» Data in this exercise
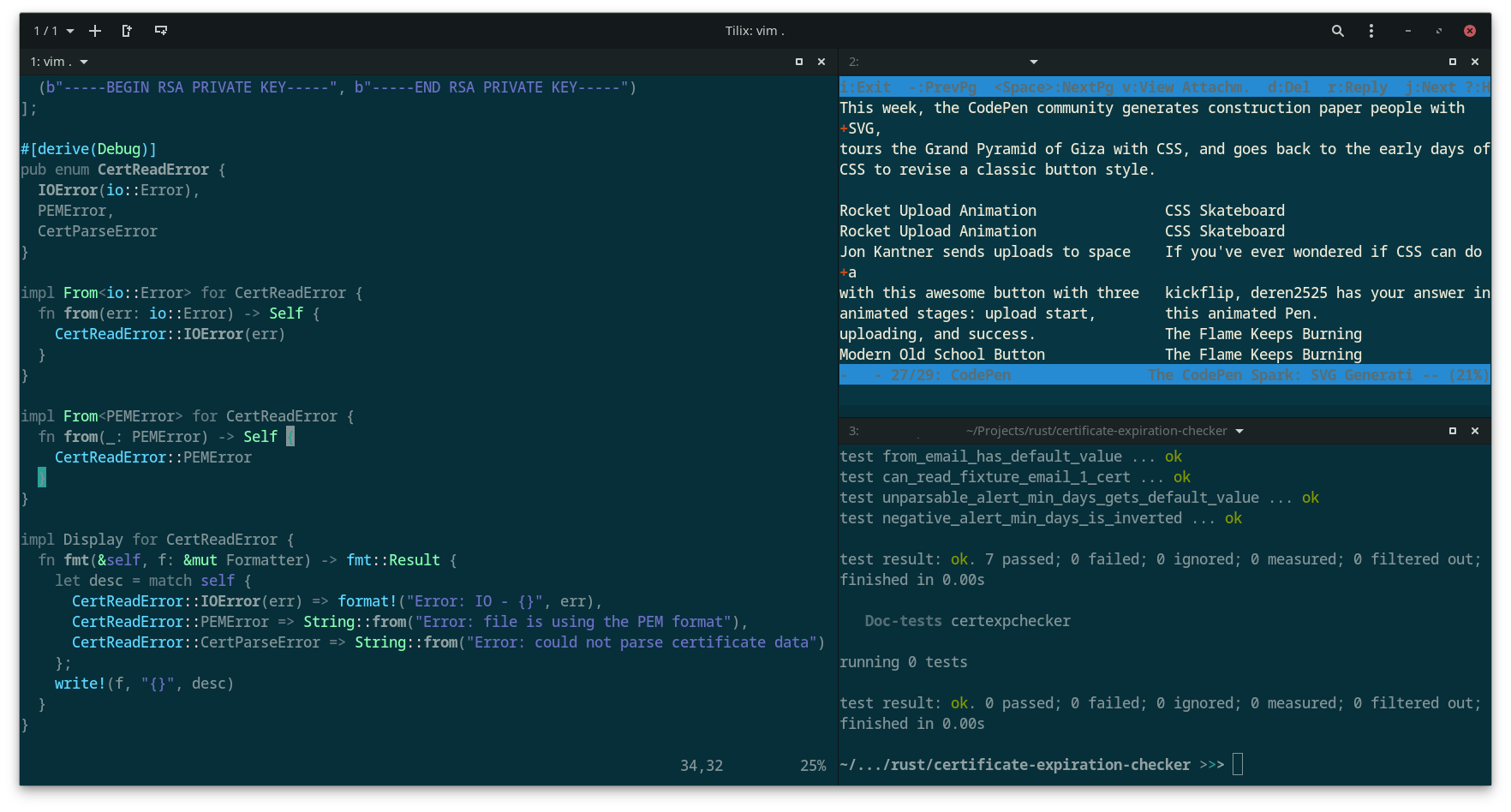Click the add new session plus icon
The width and height of the screenshot is (1511, 812).
95,31
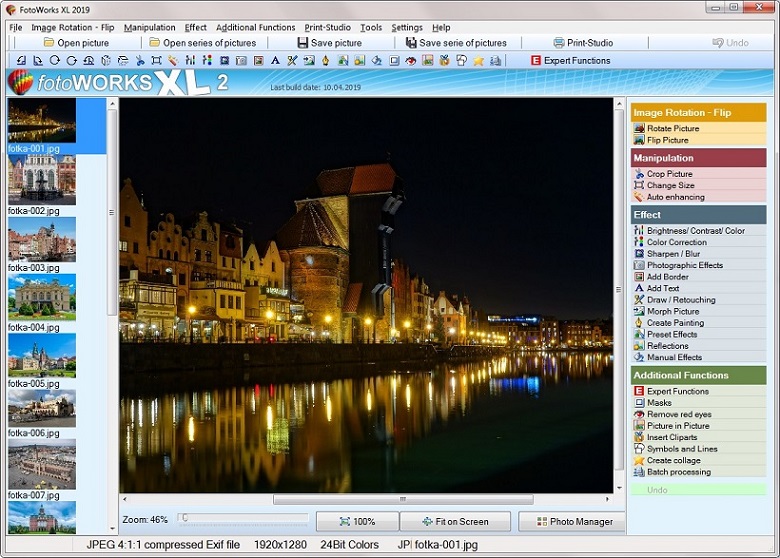Open Create collage function
This screenshot has width=780, height=558.
[673, 461]
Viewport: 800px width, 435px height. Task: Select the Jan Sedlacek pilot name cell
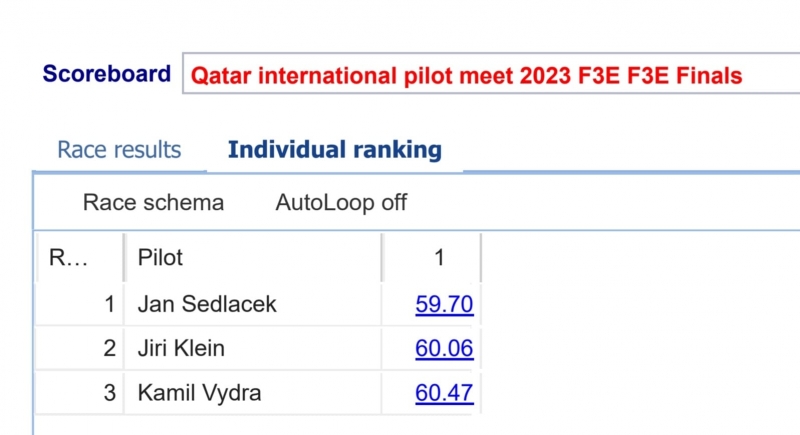click(x=253, y=304)
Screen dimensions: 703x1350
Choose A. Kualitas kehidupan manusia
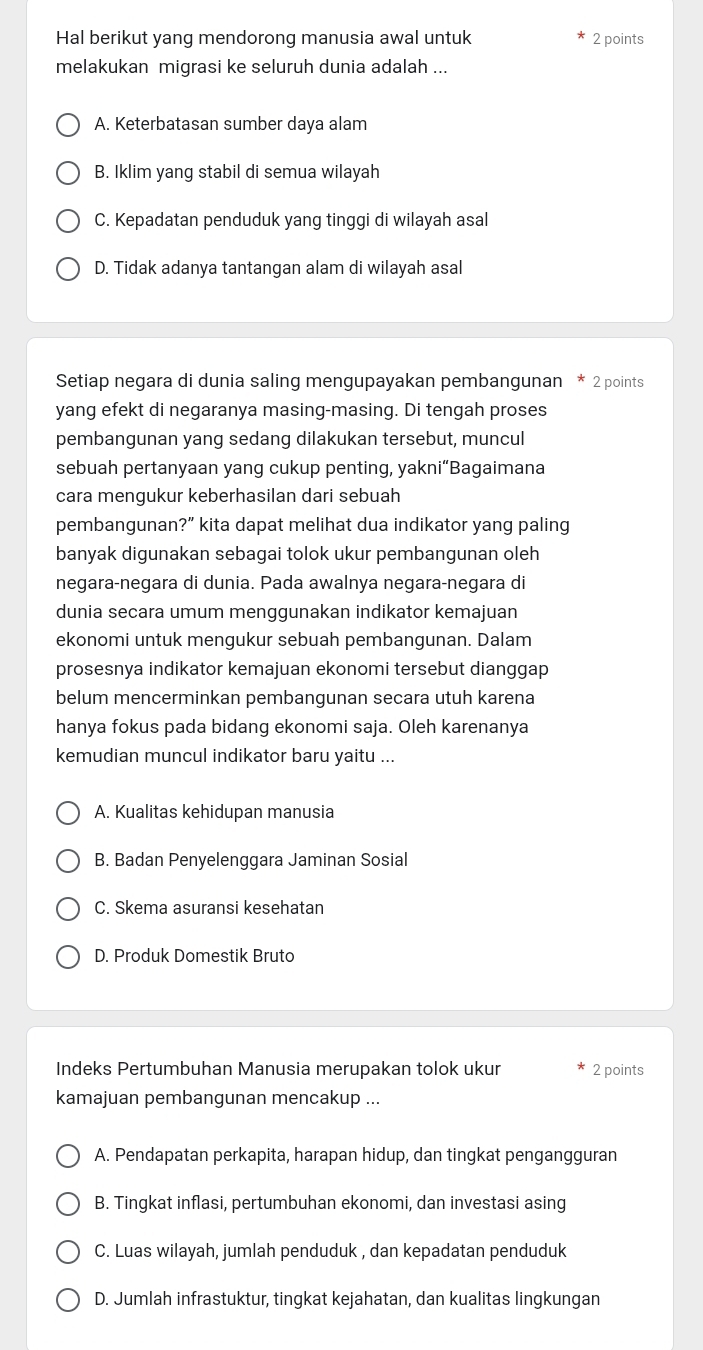point(68,813)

» Goal of the exercise
Could you update all of the records above by replacing "Screen dimensions" with "Display size" and leaving everything else as it is, without the pictures?

» Correct response
Click the add new session plus icon
The width and height of the screenshot is (1511, 812).
95,31
Open Create collage function
This screenshot has width=780, height=558.
[673, 461]
Viewport: 800px width, 435px height. Task: Select the Jan Sedlacek pilot name cell
click(x=253, y=304)
Display size: 703x1350
Choose A. Kualitas kehidupan manusia
point(68,813)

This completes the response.